### Set of tasks
(1) Reproduce the passage from the synthetic genomic data text starting with "Some techniques such" and going on through "at the platform.".
(2) According to the synthetic genomic data text, why is synthetic data added to a dataset?
(3) List the machine learning techniques that the synthetic genomic data text names, counting both general families and specific algorithms.

START Document passage

Generating Synthetic Genomic Data

Generating Synthetic Genomic Data

Applying statistical methods is a large part of the work of a bioinformatician. Apart from some more classical techniques, machine learning algorithms are also regularly applied to clinical and biological data (notably, clustering techniques such as k-means).

Some techniques such as artificial neural networks have recently found great success in areas such as image recognition and natural language processing. However, these techniques do not perform as well on small datasets with high dimensionality, a problem known as “the curse of dimensionality“. These types of datasets are, unfortunately, a common occurrence at the platform.

This drawback can be mitigated by adding synthetic data. To do so, data is artificially created from the original data by introducing a small amount of noise while trying to preserve the defining characteristics of each sample. The inflation of the size of the dataset by the addition of synthetic data can, in some cases, help with performance and generalization.

Generating Synthetic RNASeq Samples

An RNASeq dataset from a gene expressions analysis project was chosen as candidate for a synthetic data upgrade.

END Document passage
START Recorded data

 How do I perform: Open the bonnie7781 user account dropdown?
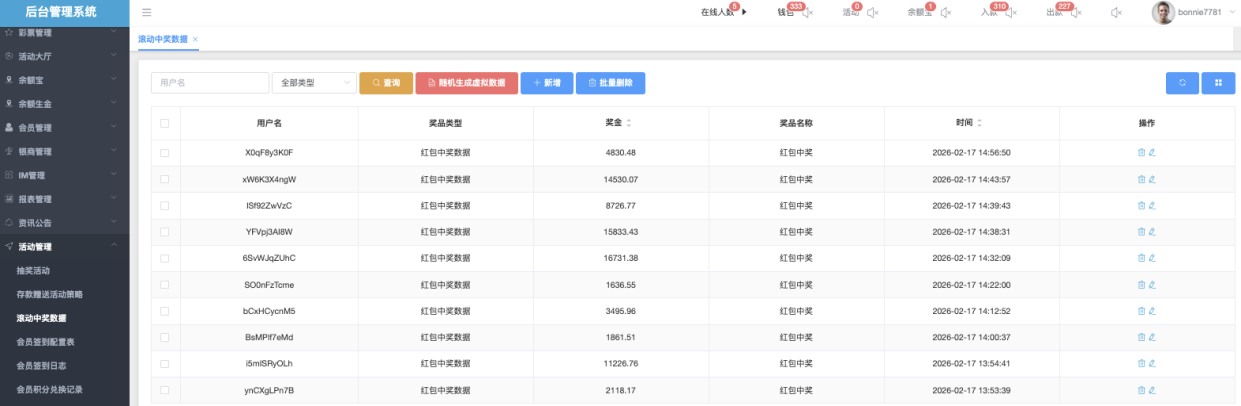[1192, 13]
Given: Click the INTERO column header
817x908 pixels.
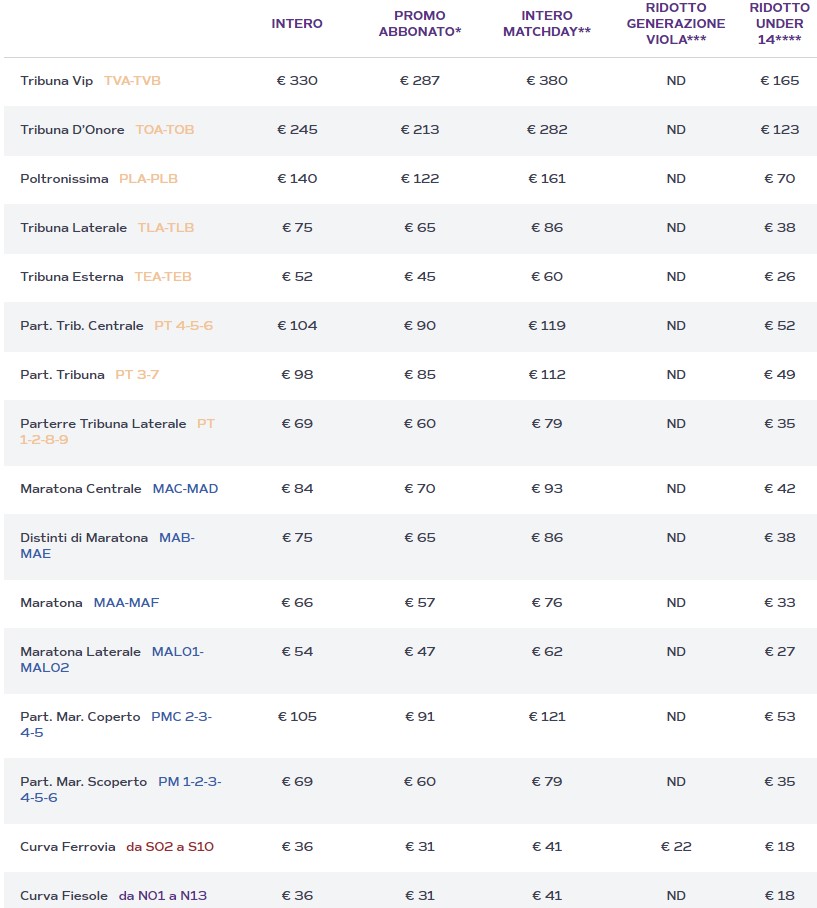Looking at the screenshot, I should (297, 23).
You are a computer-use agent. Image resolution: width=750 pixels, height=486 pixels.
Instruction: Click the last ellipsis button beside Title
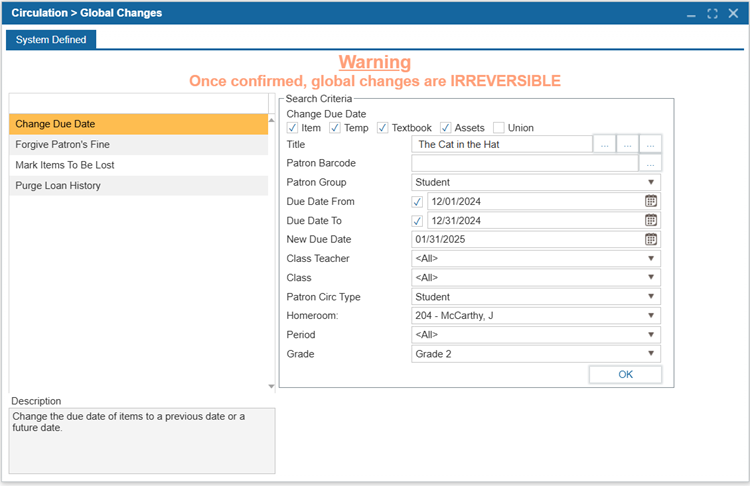651,144
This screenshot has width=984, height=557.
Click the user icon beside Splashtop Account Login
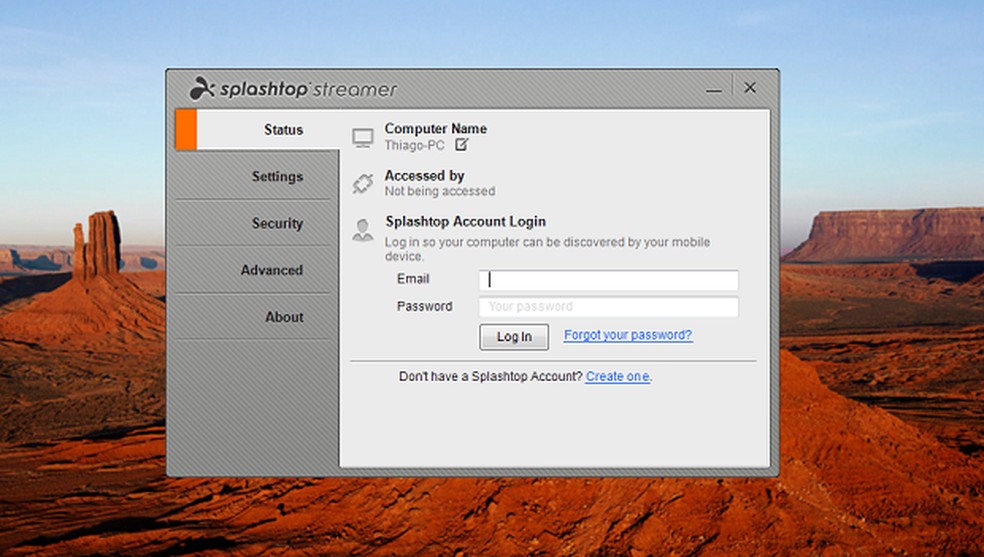363,230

END Recorded data

### Solved tasks
(1)
Some techniques such as artificial neural networks have recently found great success in areas such as image recognition and natural language processing. However, these techniques do not perform as well on small datasets with high dimensionality, a problem known as “the curse of dimensionality“. These types of datasets are, unfortunately, a common occurrence at the platform.

(2) Techniques such as artificial neural networks do not perform as well on small datasets with high dimensionality, and such datasets are common at the platform. Adding synthetic data inflates the size of the dataset, which can in some cases help with performance and generalization.

(3)
- Clustering techniques
- k-means
- Artificial neural networks